- 給定文本 -

In [1]:
import numpy as np
import pandas as pd
import math
from nltk.corpus import PlaintextCorpusReader

# Preprocess

In [2]:
# 使用 nltk PlaintextCorpusReader 存取指定目錄下的所有檔案
doc_corpus_root = './ntust-ir-2020/docs'
query_corpus_root = './ntust-ir-2020/queries'
doc_corpus = PlaintextCorpusReader(doc_corpus_root, '.*')
query_corpus = PlaintextCorpusReader(query_corpus_root, '.*')

# 將 document 依序 存取內容與檔名
doc_names = []
doc_terms = []
for docs in doc_corpus.fileids():
    words = doc_corpus.raw(docs)
    # 檔名篩掉.txt
    doc_names.append(docs[:len(docs) - 4])
    doc_terms.append(words)

# 將 query 依序 存取內容與檔名
query_names = []
query_terms = []
for queries in query_corpus.fileids():
    words = query_corpus.raw(queries)
    # 檔名篩掉.txt
    query_names.append(queries[:len(queries) - 4])
    query_terms.append(words)

# 確認長度相符
print(len(doc_names),len(doc_terms))
print(len(query_names),len(query_terms))

4191 4191
50 50


# Function

In [7]:
# 給一個指定的詞與文件 找出tf
def get_tf(term,document):
    split_doc = document.lower().split()
    term_in_doc = split_doc.count(term.lower())
    total_words_in_doc = len(split_doc)
    return term_in_doc

# 給一個指定的詞與一堆文件 找出idf
def get_idf(term,documents):
    df = 0
    for document in documents:
        split_doc = document.lower().split()
        if term.lower() in split_doc:
            df += 1
    if df == 0:
        return 0
    else:
        idf = math.log10((float(len(documents)) - df + 0.5) / (df + 0.5))

- 資料紀錄 -
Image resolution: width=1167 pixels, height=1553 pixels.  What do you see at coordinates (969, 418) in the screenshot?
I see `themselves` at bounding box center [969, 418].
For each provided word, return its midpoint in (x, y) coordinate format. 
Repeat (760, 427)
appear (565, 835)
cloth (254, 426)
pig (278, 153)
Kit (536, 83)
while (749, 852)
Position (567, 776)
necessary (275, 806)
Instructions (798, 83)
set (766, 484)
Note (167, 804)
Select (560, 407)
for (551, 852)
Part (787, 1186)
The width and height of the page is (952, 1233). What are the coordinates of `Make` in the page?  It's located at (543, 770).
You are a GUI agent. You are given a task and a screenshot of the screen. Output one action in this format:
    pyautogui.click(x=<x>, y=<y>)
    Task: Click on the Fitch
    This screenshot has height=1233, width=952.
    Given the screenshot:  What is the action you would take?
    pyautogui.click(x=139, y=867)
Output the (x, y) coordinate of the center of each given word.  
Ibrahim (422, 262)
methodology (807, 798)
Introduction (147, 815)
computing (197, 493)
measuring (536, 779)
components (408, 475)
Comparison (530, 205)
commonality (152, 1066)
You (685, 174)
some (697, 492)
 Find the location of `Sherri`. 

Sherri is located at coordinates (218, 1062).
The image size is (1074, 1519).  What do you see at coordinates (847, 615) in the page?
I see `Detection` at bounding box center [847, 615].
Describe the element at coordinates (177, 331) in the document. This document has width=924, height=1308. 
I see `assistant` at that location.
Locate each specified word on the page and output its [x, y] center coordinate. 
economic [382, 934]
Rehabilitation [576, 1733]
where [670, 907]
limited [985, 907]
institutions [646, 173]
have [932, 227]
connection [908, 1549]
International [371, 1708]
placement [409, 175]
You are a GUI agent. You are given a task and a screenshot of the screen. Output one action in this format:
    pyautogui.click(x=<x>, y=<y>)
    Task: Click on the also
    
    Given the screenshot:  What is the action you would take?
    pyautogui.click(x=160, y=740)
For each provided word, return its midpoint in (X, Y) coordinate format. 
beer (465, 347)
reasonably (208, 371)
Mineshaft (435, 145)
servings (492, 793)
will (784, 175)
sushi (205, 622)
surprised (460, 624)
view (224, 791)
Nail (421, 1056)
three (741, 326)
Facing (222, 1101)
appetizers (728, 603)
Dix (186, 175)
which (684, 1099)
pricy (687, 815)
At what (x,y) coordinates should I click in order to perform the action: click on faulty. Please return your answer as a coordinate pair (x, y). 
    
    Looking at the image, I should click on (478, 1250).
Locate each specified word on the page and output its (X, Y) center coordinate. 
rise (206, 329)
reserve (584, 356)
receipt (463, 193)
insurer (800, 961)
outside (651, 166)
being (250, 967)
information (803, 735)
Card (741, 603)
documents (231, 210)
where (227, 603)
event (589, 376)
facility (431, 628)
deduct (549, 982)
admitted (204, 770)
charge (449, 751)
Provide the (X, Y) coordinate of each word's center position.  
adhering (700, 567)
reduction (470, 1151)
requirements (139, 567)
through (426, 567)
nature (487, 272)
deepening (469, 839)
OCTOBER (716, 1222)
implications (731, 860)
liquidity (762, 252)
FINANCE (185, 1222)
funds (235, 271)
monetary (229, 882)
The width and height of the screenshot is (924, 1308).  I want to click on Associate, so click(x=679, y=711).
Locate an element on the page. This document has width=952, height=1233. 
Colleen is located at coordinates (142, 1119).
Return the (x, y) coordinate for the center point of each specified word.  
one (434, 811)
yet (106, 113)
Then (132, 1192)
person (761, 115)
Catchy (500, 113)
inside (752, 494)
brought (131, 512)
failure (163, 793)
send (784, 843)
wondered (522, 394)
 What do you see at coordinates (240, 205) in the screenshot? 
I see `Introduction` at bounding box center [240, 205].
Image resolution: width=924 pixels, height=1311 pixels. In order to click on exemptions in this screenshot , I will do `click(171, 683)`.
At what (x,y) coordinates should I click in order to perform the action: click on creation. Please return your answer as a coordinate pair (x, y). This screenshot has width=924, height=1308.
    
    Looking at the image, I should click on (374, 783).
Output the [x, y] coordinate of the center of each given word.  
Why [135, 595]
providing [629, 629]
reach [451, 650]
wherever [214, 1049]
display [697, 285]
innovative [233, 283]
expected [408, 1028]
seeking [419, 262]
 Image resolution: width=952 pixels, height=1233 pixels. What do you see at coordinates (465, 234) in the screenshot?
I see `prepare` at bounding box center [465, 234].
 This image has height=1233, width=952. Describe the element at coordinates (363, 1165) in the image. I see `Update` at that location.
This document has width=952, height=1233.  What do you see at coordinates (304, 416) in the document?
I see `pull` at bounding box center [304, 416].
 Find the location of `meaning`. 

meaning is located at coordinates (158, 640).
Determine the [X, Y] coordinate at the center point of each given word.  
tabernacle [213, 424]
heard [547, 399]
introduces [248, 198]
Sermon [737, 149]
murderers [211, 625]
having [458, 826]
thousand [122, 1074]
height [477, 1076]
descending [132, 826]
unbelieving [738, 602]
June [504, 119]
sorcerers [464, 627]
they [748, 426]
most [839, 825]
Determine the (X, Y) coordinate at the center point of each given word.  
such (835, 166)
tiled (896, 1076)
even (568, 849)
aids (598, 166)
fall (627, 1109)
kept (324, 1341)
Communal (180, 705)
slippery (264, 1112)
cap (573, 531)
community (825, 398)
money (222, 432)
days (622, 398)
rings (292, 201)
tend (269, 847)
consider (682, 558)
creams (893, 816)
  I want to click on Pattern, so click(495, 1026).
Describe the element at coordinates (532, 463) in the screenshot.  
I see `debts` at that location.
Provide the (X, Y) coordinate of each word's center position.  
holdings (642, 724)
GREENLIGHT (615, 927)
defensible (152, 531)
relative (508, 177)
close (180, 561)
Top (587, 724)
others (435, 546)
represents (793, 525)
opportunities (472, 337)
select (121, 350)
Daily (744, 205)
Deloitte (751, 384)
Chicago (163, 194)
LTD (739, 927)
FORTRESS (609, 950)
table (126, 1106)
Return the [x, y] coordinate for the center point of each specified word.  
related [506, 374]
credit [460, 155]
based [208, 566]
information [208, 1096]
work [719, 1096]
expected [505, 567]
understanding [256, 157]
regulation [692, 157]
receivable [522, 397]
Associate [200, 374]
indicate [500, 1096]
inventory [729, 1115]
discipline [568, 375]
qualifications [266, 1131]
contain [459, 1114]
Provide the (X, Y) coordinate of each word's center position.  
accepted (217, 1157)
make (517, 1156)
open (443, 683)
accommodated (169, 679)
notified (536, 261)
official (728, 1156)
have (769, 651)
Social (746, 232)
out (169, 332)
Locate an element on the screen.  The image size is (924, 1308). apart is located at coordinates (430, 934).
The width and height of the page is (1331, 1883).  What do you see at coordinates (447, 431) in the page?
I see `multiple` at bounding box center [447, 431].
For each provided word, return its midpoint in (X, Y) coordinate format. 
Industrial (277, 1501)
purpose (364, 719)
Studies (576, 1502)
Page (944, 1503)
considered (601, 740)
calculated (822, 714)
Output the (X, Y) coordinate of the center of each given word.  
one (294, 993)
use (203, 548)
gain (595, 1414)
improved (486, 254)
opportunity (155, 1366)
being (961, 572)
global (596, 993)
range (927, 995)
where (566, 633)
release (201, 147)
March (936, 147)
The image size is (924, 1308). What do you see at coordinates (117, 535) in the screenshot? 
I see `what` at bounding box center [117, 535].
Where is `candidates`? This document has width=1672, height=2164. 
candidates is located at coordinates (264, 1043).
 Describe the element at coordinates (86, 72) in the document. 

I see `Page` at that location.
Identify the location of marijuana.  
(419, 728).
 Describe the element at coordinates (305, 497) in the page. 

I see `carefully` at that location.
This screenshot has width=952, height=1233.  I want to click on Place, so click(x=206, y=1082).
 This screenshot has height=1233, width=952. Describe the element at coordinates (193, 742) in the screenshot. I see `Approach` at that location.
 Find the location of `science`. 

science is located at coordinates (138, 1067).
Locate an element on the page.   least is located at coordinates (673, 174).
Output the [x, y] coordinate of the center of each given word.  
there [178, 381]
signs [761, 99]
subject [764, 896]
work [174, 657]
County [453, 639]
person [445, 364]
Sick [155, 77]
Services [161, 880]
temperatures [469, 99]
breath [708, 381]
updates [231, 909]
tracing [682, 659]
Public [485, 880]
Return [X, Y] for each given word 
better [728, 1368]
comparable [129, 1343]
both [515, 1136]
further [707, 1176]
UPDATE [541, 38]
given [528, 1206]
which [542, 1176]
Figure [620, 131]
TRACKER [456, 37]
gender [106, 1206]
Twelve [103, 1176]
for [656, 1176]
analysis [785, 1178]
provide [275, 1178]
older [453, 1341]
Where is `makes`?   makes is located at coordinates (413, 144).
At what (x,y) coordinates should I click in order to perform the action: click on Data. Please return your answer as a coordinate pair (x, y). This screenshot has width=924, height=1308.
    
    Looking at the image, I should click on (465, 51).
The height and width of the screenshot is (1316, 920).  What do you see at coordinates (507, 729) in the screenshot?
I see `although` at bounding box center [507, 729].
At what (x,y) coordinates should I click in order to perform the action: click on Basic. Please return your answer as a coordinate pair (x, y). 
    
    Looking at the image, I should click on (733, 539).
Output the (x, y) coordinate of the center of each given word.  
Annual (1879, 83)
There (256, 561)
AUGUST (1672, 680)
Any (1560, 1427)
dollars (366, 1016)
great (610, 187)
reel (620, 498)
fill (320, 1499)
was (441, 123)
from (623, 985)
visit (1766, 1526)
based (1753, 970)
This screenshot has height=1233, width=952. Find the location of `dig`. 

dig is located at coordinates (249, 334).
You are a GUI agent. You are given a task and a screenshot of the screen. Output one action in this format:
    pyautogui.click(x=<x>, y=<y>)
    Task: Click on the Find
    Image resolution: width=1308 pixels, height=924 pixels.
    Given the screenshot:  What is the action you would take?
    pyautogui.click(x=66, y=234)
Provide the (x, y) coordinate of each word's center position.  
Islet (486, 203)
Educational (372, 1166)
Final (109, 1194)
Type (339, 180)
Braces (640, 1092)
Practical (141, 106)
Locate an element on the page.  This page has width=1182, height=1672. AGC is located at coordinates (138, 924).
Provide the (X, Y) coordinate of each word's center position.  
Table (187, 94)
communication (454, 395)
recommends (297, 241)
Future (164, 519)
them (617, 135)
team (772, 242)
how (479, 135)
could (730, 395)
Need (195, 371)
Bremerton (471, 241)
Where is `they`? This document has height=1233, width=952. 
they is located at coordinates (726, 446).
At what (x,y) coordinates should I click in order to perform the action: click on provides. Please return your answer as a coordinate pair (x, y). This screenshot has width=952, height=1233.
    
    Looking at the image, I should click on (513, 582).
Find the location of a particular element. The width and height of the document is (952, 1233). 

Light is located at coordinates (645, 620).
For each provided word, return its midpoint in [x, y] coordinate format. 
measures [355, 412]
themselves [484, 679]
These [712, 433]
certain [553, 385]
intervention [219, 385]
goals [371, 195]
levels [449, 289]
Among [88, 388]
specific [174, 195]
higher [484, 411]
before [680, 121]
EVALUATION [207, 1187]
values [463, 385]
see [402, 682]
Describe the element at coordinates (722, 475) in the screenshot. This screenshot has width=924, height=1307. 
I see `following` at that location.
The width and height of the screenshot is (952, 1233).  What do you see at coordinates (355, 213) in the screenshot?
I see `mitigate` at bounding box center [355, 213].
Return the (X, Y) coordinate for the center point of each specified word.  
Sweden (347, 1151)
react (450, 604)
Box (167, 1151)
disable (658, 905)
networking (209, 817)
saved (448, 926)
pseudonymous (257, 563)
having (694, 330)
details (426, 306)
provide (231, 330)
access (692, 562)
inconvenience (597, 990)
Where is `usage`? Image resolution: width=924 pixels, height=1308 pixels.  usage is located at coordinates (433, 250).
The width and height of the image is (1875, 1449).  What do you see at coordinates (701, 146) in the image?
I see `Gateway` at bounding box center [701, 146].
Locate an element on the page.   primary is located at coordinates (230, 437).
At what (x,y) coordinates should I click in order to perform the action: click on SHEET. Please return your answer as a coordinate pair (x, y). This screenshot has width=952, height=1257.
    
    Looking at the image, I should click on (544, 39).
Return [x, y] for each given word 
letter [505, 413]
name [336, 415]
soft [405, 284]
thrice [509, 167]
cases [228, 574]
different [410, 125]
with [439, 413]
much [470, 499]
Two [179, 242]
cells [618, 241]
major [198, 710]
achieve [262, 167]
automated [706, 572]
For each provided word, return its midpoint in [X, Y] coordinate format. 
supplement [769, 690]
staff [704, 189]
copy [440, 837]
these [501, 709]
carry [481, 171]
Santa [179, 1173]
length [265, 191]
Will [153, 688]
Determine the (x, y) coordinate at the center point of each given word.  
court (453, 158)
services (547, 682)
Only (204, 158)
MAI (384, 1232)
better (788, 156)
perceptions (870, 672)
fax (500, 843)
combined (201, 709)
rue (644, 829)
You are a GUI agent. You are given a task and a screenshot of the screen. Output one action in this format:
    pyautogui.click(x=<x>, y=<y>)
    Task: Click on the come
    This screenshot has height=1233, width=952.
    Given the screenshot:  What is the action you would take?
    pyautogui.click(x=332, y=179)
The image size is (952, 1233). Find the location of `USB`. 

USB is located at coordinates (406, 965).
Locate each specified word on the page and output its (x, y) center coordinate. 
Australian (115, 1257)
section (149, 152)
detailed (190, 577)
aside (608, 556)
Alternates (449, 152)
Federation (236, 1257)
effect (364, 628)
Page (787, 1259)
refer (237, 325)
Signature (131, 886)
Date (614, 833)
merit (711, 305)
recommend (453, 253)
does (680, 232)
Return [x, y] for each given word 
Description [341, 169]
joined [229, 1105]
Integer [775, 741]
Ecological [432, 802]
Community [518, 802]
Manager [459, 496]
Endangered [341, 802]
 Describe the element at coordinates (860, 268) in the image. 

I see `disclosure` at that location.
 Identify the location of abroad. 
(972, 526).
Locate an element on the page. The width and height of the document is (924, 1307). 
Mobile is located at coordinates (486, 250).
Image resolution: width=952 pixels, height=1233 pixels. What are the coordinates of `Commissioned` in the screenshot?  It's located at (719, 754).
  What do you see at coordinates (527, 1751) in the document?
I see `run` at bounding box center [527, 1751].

- 任務說明 -
替上方那份計算 tf 與 idf 的 Python 程式筆記寫出後續內容，從最後一行程式碼之後接著寫。

- 作答內容 -
        return idf

# 給一個指定的詞與一堆文件 可指定BM25欲使用的參數 最後回傳bm25的矩陣
def get_bm25_matrix(query, documents, k1 = 3, k3 = 1000, b = 0.85):
    query_split = query.lower().split()
    tfidf_matrix = np.zeros((len(query_split), len(documents)))
    avg_doc_length = get_average_document_length(documents)
    
    # w_d為document weight
    # w_q為query weight
    # 最後算法為 idf * w_d * w_q
    for i, term in enumerate(query_split):
        idf = get_idf(term, documents)
        for j, doc in enumerate(documents):
            doc_length = len(doc.lower().split())
            tf = get_tf(term, doc)
            tf_q = get_tf(term,query)
            _f = tf / (1 - b + b * doc_length / avg_doc_length)
            w_d = (k1 + 1) * (_f + 0.5) / (k1 + _f + 0.5)
            w_q = (k3 + 1) * tf_q / (k3 + tf_q)
            tfidf_matrix[i][j] = idf * w_d * w_q
    return tfidf_matrix

# 取文件平均長度
def get_average_document_length(documents):
    size = 0
    for doc in documents:
        split_doc = doc.lower().split()
        size += len(split_doc)
    return size / len(documents)

# BM25 ranking and sort

In [8]:
# 讀檔、寫入答案
ans = "Query,RetrievedDocuments"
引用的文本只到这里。